The study found that aspen forests were 44% more likely to be on the perimeter of a fire than within the fire’s interior.
“So for us that was a pretty darn strong signal that, yeah, in some cases, aspen does actually stop fire and in other cases it can help slow it and change its course as it moves through another more flammable fuel type,” Harris said.
With climate change leading to hotter, drier weather that fuels extreme fire activity, Harris said the study suggests that there are opportunities for aspen forests to be used as “green fuel breaks.”
Not only are aspen more fire resistant than other types of vegetation, but aspen are “disturbance prone” and tend to grow where forests have been disturbed, such as in avalanche paths and burn scars, Harris said. Unlike conifers, aspens also can reproduce clonally through vegetative reproduction, where new “trees” sprout from the parent tree’s roots but are part of the same organism, he said.
Those traits could help make aspen a “pioneer species” that could grow within large fire scars, helping to stabilize the soil and bring in water, Harris said. Aspen could also potentially be used to help protect infrastructure from wildfires, he said.

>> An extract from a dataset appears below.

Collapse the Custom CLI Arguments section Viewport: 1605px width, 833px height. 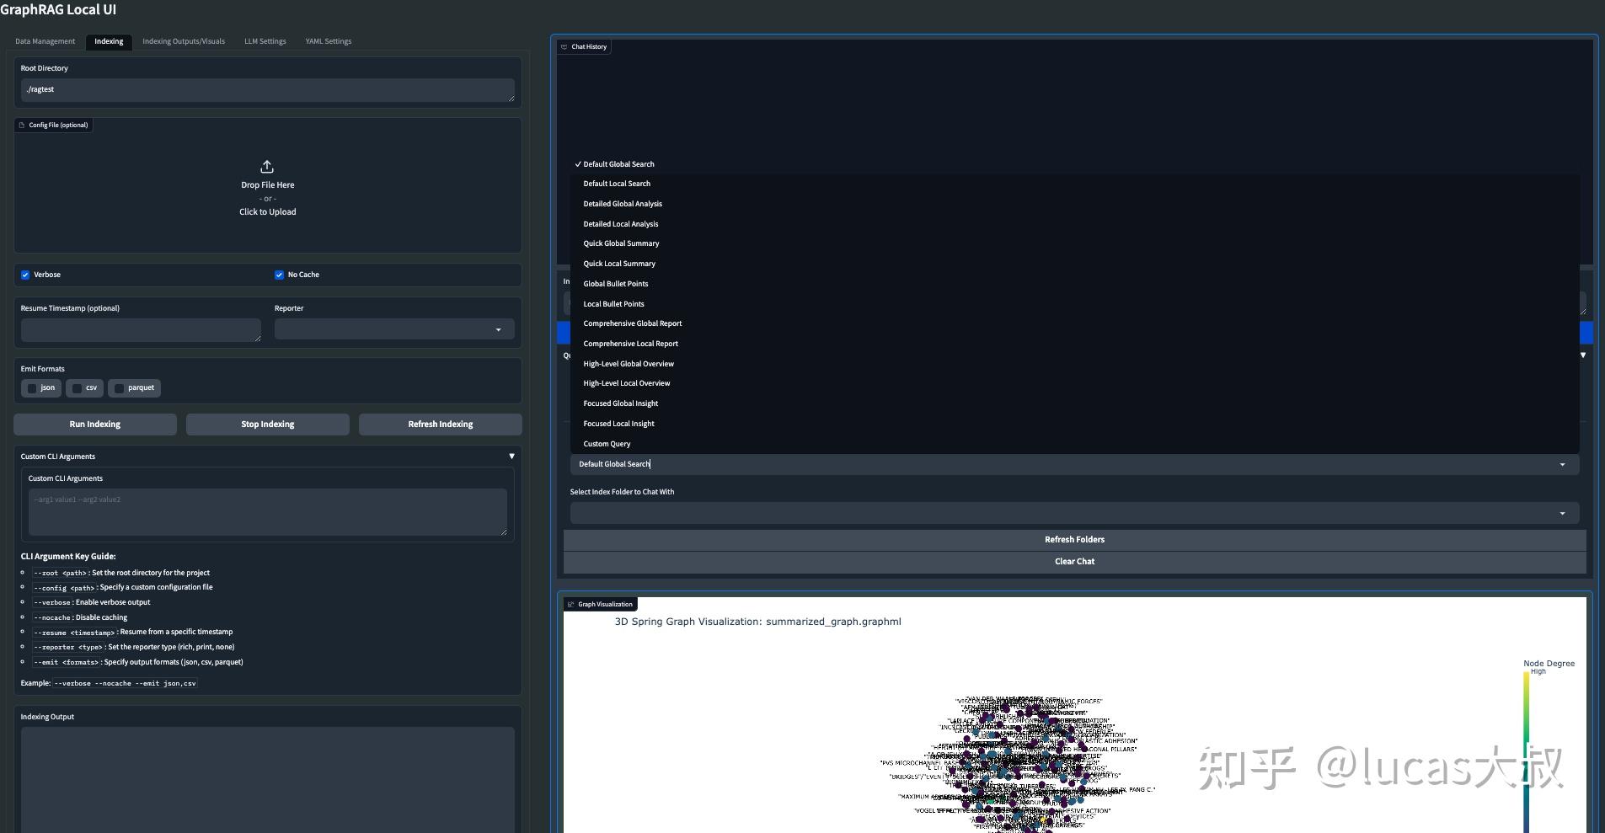click(x=511, y=456)
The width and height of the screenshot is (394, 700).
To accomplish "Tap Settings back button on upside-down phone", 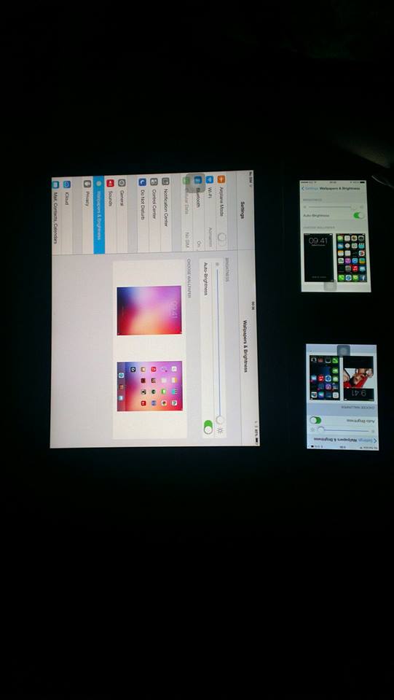I will coord(368,440).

“This is something where we are trying to nurture a natural process that already occurs — aspens taking over after fire — and if we can be intentional about that, we could really help sway the tides in some areas,” Harris said. “Maybe not control it, but have a bit more of our hands on the reins of our fire future by nurturing a certain species that will help to dampen fire. Or specifically using aspen to protect our values at risk.”